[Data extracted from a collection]
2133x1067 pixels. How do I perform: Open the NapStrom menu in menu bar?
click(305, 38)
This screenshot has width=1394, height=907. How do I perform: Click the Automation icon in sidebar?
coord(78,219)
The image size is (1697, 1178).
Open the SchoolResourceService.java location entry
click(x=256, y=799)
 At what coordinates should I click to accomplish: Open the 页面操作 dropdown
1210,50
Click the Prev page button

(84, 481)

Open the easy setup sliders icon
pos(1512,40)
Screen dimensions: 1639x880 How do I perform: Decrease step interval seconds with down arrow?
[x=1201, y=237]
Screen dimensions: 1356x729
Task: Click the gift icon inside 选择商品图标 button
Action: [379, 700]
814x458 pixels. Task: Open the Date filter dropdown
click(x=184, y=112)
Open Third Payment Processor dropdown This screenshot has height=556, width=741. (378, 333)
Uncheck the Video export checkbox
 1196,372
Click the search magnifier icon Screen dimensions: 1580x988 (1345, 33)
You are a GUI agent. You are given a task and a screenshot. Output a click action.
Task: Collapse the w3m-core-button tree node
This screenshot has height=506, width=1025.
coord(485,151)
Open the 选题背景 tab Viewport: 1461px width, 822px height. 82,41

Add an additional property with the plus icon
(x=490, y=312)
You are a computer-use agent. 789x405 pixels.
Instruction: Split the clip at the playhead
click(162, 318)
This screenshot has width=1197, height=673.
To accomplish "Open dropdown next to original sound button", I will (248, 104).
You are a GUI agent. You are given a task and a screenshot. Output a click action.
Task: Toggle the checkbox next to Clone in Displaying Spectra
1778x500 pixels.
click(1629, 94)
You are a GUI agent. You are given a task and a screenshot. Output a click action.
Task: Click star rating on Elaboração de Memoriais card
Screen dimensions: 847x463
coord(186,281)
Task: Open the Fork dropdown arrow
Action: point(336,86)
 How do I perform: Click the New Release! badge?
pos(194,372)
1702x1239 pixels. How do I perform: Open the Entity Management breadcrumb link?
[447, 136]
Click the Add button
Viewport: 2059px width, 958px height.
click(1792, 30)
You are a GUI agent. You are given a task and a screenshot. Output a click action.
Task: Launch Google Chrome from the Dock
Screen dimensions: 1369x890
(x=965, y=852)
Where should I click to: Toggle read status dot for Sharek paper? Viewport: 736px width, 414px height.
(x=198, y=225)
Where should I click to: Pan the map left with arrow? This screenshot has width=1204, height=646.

● Description of the task: What you hand back must match the records above exactly.

● Response:
2133x1067 pixels. How do I perform: Open the NapStrom menu in menu bar?
click(305, 38)
This screenshot has width=1394, height=907. How do I perform: Click the Automation icon in sidebar?
coord(78,219)
The image size is (1697, 1178).
Open the SchoolResourceService.java location entry
click(x=256, y=799)
 At what coordinates should I click to accomplish: Open the 页面操作 dropdown
1210,50
Click the Prev page button

(84, 481)

Open the easy setup sliders icon
pos(1512,40)
Screen dimensions: 1639x880 How do I perform: Decrease step interval seconds with down arrow?
[x=1201, y=237]
Screen dimensions: 1356x729
Task: Click the gift icon inside 选择商品图标 button
Action: [379, 700]
814x458 pixels. Task: Open the Date filter dropdown
click(x=184, y=112)
Open Third Payment Processor dropdown This screenshot has height=556, width=741. (378, 333)
Uncheck the Video export checkbox
 1196,372
Click the search magnifier icon Screen dimensions: 1580x988 (1345, 33)
You are a GUI agent. You are given a task and a screenshot. Output a click action.
Task: Collapse the w3m-core-button tree node
This screenshot has height=506, width=1025.
coord(485,151)
Open the 选题背景 tab Viewport: 1461px width, 822px height. 82,41

Add an additional property with the plus icon
(x=490, y=312)
You are a computer-use agent. 789x405 pixels.
Instruction: Split the clip at the playhead
click(162, 318)
This screenshot has width=1197, height=673.
To accomplish "Open dropdown next to original sound button", I will (248, 104).
You are a GUI agent. You are given a task and a screenshot. Output a click action.
Task: Toggle the checkbox next to Clone in Displaying Spectra
1778x500 pixels.
click(1629, 94)
You are a GUI agent. You are given a task and a screenshot. Output a click action.
Task: Click star rating on Elaboração de Memoriais card
Screen dimensions: 847x463
coord(186,281)
Task: Open the Fork dropdown arrow
Action: point(336,86)
 How do I perform: Click the New Release! badge?
pos(194,372)
1702x1239 pixels. How do I perform: Open the Entity Management breadcrumb link?
[447, 136]
Click the Add button
Viewport: 2059px width, 958px height.
click(1792, 30)
You are a GUI agent. You are given a task and a screenshot. Output a click action.
Task: Launch Google Chrome from the Dock
Screen dimensions: 1369x890
(x=965, y=852)
Where should I click to: Toggle read status dot for Sharek paper? Viewport: 736px width, 414px height.
(x=198, y=225)
Where should I click to: Pan the map left with arrow? This screenshot has width=1204, height=646.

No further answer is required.